# Directions for this task
In the exhibition post below, please rewrite the paragraph beginning "It will tour to each of the capital cities" as a short bulleted list that keeps its main facts.

# Page text
Wednesday, January 12, 2011

The Queen: Art and Image

Lightness of Being, 2007 by Chris Levine
      Copyright: Chris Levine.
Courtesy of Mr Kevin P.Burke and the Burke Children. Private Collection
I went to a Breakfast meeting at the National Portrait Gallery this morning to hear about an exhibition which will be touring the UK from June this year to mark The Queen’s Diamond Jubilee in 2012.

The Queen: Art and Image is an exhibition which brings together 60 images taken throughout her reign to mark the 60 years the Queen will have been on the throne next year. The exhibition will include images by:
  • photographers: Cecil Beaton, Yousuf Karsh, Patrick Lichfield, Gerhard RichterAnnie Liebowitz and various press photographers
  • artists: Pietro Annigoni, Andy Warhol, Gilbert and George and Lucian Freud
It will tour to each of the capital cities of the four countries of the United Kingdom finishing in London for the period covering the Diamond Jubilee Weekend at the beginning of June 2012.  It opens in Edinburgh in June this year.

# Source material
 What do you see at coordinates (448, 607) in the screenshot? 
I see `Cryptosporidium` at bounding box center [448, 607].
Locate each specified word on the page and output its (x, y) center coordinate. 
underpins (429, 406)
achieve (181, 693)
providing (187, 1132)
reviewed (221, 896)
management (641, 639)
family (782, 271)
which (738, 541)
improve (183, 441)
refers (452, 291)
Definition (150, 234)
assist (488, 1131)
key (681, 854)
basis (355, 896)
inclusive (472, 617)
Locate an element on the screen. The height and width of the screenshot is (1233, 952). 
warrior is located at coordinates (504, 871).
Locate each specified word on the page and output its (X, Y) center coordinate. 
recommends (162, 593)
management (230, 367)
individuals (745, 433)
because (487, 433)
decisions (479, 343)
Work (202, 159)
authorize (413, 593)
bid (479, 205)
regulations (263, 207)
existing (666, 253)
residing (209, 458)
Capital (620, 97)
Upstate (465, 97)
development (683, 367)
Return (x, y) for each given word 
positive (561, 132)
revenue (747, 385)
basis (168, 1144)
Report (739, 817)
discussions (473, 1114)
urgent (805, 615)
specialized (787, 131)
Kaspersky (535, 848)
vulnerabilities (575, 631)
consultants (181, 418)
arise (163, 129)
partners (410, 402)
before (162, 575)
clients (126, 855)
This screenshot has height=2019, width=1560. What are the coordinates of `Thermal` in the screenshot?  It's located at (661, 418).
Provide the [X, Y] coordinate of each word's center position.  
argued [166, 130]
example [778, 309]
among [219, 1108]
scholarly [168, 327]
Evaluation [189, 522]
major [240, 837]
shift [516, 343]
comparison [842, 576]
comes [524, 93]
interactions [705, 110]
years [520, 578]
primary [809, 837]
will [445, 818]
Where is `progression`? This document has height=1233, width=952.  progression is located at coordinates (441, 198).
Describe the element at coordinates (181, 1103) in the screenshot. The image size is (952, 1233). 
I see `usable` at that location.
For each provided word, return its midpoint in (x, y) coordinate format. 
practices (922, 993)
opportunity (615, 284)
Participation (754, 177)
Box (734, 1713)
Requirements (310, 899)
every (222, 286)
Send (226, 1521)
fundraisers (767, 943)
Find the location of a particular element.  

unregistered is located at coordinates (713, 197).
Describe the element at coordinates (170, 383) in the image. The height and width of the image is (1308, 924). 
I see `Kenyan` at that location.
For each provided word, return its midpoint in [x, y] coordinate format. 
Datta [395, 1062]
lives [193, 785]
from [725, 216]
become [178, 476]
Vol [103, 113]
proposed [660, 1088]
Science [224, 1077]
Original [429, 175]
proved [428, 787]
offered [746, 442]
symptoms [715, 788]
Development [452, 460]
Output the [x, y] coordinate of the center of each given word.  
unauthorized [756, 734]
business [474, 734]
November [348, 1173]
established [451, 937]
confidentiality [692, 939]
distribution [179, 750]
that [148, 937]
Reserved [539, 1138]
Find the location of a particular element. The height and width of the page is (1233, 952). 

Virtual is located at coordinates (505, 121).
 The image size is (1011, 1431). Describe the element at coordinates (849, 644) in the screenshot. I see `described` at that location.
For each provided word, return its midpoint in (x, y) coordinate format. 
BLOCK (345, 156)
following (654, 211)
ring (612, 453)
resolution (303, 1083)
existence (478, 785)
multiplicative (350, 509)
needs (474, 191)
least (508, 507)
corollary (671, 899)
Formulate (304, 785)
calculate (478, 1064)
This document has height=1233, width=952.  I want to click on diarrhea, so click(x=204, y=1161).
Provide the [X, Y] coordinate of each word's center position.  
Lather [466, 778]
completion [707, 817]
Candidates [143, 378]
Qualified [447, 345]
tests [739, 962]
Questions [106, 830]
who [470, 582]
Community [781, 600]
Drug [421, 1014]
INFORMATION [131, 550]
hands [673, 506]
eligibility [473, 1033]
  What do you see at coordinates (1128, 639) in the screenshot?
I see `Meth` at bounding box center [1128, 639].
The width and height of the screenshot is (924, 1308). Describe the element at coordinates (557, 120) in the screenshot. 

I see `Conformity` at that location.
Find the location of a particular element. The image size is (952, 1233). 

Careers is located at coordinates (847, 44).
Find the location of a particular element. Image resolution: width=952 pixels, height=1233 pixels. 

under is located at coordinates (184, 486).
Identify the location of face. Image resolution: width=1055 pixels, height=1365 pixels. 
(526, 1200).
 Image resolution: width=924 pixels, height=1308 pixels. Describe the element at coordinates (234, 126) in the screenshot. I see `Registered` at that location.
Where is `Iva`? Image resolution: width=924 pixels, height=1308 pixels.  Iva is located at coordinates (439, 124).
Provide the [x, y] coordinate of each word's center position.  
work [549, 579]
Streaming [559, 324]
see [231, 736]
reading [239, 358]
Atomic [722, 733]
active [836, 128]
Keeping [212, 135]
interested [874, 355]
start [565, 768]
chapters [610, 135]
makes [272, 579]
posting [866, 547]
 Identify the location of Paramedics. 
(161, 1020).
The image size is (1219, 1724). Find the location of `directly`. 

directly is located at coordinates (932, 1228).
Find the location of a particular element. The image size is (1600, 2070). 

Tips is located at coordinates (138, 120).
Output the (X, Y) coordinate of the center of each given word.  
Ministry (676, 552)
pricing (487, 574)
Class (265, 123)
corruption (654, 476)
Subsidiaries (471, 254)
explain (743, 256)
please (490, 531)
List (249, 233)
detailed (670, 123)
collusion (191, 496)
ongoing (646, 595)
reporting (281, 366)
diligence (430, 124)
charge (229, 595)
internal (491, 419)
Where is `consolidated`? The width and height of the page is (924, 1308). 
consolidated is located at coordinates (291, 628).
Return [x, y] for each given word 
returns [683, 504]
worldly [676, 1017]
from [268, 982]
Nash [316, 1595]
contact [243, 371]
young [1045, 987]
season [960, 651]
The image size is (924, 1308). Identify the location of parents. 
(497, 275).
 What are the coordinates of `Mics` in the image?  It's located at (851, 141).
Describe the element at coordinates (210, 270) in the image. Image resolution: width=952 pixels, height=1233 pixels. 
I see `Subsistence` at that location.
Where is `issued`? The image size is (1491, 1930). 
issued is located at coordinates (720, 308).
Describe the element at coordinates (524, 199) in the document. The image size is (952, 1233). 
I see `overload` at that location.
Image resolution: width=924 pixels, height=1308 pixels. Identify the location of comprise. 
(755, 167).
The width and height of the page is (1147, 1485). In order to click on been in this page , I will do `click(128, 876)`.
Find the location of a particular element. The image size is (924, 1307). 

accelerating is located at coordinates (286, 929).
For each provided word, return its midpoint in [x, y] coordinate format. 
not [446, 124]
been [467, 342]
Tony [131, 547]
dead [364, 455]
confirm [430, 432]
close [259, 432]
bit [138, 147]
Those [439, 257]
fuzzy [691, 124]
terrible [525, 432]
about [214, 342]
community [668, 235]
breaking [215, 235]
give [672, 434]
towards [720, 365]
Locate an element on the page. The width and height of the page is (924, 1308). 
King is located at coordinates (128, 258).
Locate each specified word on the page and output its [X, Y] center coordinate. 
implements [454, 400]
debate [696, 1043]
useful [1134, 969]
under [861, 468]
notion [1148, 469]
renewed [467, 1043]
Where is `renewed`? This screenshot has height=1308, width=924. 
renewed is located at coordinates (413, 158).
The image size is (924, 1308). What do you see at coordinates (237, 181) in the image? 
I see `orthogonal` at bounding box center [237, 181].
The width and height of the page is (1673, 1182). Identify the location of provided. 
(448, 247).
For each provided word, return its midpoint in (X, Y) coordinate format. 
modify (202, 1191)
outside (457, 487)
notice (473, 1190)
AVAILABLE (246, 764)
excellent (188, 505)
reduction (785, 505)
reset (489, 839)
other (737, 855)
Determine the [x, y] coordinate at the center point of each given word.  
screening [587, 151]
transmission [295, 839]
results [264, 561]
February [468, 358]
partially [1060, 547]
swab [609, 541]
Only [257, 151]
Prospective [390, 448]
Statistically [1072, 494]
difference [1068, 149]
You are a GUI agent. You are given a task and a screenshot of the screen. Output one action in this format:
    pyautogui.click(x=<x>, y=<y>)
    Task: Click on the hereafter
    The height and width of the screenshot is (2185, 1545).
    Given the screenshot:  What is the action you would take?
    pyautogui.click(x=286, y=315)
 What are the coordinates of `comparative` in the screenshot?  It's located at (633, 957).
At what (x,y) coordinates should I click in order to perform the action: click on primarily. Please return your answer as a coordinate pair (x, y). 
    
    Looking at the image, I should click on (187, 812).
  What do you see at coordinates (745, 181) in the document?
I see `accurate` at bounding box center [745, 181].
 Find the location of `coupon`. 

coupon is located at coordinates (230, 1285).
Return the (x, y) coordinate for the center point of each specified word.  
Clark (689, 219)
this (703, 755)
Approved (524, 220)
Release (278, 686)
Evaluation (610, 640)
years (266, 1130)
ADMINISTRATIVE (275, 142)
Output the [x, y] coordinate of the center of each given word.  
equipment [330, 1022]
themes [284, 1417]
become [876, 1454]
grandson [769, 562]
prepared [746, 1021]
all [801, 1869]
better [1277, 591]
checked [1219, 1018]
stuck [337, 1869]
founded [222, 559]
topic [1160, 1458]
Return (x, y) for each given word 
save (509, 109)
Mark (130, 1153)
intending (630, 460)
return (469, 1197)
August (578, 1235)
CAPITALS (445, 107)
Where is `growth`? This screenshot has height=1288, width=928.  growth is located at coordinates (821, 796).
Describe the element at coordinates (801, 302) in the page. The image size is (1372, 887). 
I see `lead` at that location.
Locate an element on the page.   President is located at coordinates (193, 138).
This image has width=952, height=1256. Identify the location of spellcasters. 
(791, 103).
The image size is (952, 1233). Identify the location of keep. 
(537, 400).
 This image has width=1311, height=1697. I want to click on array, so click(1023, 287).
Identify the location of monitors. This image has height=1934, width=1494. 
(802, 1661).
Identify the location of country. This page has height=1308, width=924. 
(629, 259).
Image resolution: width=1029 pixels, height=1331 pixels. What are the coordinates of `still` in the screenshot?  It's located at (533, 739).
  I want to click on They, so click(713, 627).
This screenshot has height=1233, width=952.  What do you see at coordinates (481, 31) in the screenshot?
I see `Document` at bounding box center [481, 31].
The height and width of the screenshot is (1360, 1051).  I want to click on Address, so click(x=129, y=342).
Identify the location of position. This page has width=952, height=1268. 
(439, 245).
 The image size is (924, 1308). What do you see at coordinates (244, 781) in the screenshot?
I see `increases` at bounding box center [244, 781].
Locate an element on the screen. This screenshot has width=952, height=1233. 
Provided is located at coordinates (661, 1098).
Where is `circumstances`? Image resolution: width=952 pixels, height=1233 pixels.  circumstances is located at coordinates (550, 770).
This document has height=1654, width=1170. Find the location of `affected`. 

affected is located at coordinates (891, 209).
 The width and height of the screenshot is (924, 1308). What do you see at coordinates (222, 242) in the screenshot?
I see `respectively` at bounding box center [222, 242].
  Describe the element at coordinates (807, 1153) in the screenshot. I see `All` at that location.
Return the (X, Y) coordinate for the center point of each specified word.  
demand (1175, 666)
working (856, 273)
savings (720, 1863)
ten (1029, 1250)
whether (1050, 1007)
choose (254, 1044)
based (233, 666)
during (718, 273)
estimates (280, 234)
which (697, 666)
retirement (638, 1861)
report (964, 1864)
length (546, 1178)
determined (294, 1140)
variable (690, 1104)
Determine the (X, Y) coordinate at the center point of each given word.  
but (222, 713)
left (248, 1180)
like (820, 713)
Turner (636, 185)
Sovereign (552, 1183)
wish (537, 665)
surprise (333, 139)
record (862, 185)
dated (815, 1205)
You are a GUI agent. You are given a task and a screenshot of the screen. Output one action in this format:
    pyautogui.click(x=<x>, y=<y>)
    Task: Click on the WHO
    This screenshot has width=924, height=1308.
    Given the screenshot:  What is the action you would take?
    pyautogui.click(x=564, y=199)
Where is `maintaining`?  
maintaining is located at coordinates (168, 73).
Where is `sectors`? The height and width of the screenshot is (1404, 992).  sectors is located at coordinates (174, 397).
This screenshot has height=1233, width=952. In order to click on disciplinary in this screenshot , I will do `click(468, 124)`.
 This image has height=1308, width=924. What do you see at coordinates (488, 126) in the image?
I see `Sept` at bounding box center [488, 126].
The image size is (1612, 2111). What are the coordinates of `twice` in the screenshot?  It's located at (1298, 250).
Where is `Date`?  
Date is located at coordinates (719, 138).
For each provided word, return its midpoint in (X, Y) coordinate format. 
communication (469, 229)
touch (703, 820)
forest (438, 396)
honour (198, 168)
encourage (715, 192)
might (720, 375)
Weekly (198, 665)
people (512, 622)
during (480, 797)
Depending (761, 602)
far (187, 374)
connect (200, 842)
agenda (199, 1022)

# Response
- Tours each capital city of the four countries of the United Kingdom
- Opens in Edinburgh in June this year
- Finishes in London during the Diamond Jubilee Weekend at the beginning of June 2012